Odette tetap berdiri di beranda untuk waktu yang lama, setelah dia melihat pria itu menghilang.
***
“Tuan Robis, apakah Anda terlibat dalam sesuatu yang mencurigakan?”
Pemilik hotel itu mengajukan pertanyaan yang tidak masuk akal, menghentikan Bastian yang sedang memasuki lobi.
“Apa maksudmu?”
Bastian menundukkan pandangannya dan menatap pemilik hotel itu. Dia menelan ludahnya dan menggaruk tengkuknya, lalu mengeluh.
“Beberapa pria asing datang dan mencari seorang letnan kolonel. Aku tidak mengenal orang seperti itu, tetapi mereka mengatakan bahwa ada seorang perwira yang menginap di sini. Mereka memintaku untuk menyampaikan ini padamu.”
Pemilik hotel itu mengeluarkan sebuah catatan dari sakunya.
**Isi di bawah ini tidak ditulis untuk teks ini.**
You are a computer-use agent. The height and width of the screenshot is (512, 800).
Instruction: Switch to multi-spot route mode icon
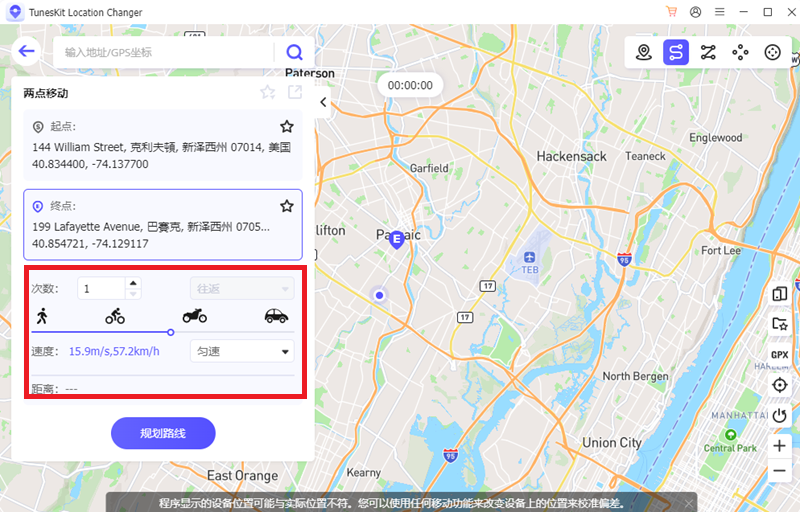[x=708, y=52]
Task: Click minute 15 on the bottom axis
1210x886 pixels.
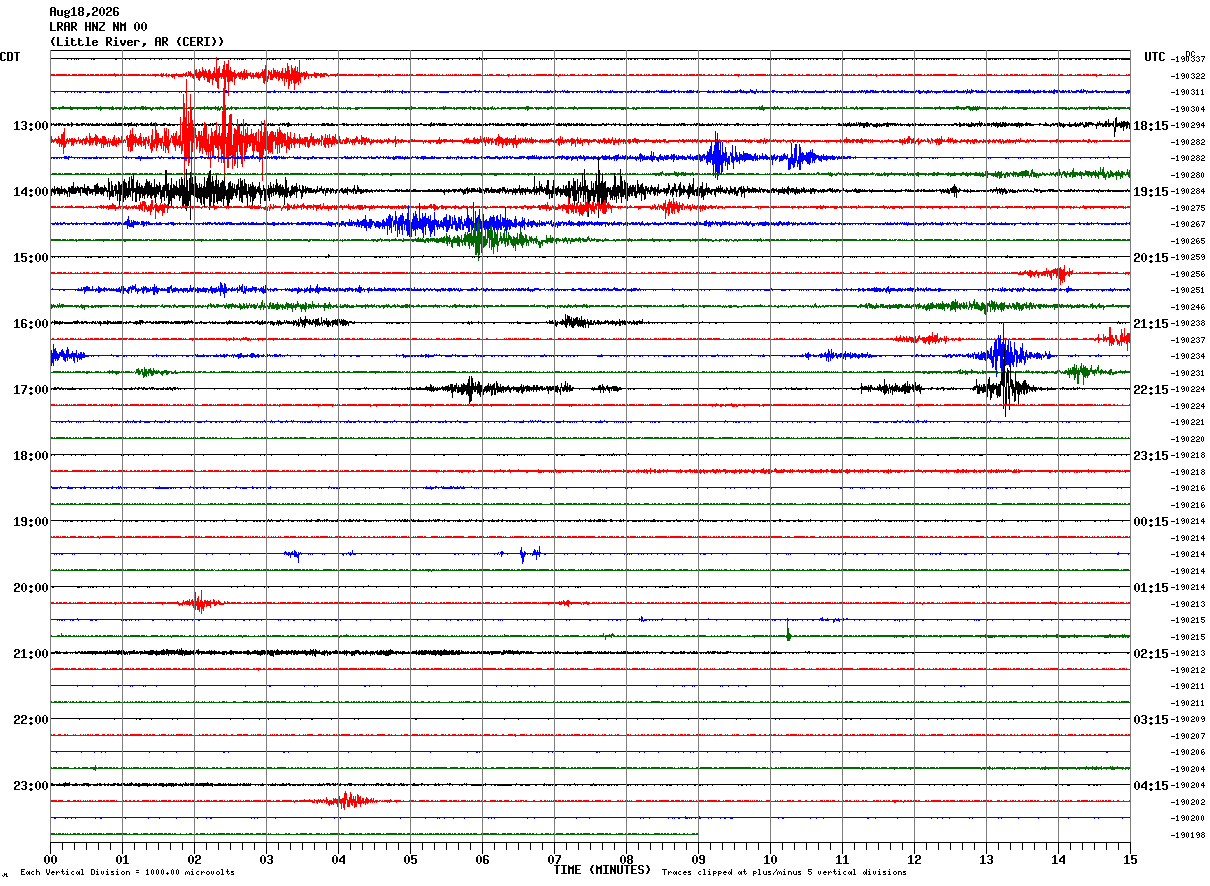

Itu tampak seperti kombinasi huruf dan angka yang tidak berarti, tetapi Bastian langsung menyadari bahwa itu adalah kode angkatan laut.
“Terima kasih.”
Bastian mengucapkan salam singkat dan langsung meninggalkan hotel. Dia pergi ke lereng gunung di belakang desa, tempat pertemuan mereka. Dia melihat sebuah mobil hitam yang terparkir di kegelapan.
Dua pria muda yang sedang berdiri berdampingan merokok di sana langsung merapikan diri dan memberi hormat saat mereka melihatnya. Meskipun mereka mengenakan pakaian sipil, gerakan mereka menunjukkan bahwa mereka adalah tentara. Bastian mengenali salah satu dari mereka. Itu adalah kapten yang sering dia temui di markas komando operasi.
“Ini pesan mendesak dari Kementerian Angkatan Laut untuk Letnan Kolonel Clauvitz. Ini adalah perintah yang harus disampaikan langsung.”
Mereka melaporkan afiliasi dan pangkat mereka, lalu langsung menyampaikan inti pesannya.
Bastian menatap amplop yang diberikan kapten itu dengan tenang.
Rahasia militer.
Peringatan yang tampak jelas, bahkan dalam kegelapan, menyayat pandangannya.